Film notes
Gaston Velle: Pierrots, Poupées, Pantomime
This program is dedicated to Bryony Dixon and David Mayer
If early cinema weren’t (most of the time) beautiful and fascinating, it would still be invaluable as the documentation of nearly every imaginable subject matter. Take Pantomime and you find in Velle’s oeuvre two vues Lumière featuring the eternal triangle-trouble of Pierrot, Arlequin and Columbine (1902); an upper-level free dressage of a bicycle (1906); a fragment of Le avventure di Pulcinella (1907), one of the very few surviving films Velle made in Rome, where he helped to build up the fledgling Italian film industry; and, at the far end of his time as a filmmaker, the mime Séverin in Le Cauchemar de Pierrot (1911).

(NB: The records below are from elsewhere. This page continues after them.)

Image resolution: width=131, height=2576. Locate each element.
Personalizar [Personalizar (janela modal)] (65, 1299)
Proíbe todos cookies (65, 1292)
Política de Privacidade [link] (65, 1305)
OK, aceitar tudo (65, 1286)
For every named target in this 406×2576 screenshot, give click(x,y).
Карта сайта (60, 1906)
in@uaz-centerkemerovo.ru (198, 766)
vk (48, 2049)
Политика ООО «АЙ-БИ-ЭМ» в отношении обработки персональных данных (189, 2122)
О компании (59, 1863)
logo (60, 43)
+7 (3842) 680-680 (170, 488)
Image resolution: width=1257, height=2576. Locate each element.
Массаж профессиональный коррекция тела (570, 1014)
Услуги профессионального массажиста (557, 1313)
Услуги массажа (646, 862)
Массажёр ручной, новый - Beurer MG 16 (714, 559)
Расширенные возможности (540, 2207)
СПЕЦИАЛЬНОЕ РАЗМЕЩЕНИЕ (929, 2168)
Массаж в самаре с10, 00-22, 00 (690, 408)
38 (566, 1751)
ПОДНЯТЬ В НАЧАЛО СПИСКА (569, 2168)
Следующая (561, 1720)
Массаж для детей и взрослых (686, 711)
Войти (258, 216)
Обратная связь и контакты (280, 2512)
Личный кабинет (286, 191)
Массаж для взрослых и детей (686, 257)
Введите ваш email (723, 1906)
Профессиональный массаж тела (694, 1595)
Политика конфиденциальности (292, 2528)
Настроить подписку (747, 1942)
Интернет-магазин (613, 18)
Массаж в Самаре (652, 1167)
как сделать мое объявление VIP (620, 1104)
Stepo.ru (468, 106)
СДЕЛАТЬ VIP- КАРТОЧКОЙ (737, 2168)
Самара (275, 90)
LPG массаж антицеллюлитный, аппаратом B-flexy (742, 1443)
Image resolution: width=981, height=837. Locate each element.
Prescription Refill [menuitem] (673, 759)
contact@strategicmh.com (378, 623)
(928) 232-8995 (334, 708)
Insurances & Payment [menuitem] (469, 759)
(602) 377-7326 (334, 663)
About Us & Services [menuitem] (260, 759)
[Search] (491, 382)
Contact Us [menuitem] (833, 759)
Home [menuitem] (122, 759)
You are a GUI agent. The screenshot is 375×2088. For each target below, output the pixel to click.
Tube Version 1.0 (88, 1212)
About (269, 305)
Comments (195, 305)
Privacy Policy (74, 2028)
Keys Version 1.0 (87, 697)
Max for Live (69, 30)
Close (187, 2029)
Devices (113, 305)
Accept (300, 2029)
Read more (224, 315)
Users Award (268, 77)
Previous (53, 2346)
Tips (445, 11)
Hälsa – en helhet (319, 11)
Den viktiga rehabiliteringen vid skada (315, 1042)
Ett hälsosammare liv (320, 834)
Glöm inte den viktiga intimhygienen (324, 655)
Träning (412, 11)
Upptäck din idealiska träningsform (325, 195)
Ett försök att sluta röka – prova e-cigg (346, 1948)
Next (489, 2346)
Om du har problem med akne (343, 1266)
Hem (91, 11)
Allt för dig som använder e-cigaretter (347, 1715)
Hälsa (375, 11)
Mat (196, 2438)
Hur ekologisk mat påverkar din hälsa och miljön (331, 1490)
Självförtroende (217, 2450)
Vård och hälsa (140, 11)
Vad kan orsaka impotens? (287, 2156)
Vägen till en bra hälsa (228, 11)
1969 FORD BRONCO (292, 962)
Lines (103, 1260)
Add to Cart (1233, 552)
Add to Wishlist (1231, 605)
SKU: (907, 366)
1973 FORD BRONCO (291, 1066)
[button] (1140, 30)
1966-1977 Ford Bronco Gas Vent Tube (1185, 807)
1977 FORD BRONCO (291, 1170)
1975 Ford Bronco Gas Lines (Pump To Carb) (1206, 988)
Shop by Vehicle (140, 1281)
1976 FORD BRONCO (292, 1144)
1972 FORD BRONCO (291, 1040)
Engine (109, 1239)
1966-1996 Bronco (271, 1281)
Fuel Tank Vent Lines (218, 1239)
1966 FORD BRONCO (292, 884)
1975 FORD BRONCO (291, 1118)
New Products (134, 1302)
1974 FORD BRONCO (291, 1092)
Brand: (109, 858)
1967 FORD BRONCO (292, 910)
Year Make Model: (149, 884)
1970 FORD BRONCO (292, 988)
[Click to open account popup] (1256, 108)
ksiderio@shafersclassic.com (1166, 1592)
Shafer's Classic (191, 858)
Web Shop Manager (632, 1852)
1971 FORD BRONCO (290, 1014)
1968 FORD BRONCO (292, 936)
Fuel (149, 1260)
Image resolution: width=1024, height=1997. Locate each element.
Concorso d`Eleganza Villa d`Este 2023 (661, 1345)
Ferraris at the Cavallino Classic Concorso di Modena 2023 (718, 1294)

Séverin Cafferra (1863-1930), pupil of a pupil of the son of the legendary Debureau senior, is considered the last great French Pierrot (along with Georges Wague, the innovator, who appeares in Velle’s Rose d’or and much later coached Barrault for the rôle of Debureau in Les Enfants du Paradis). Séverin, tortured by jealousy, self-pity and murderous nightmares, is a fin-de-siècle creature; tradition ends when it turns sentimental. The riotous fun of Commedia dell’Arte, the mysterious shimmer emanating from Watteau’s satin-clad actors, are things of a vanished past.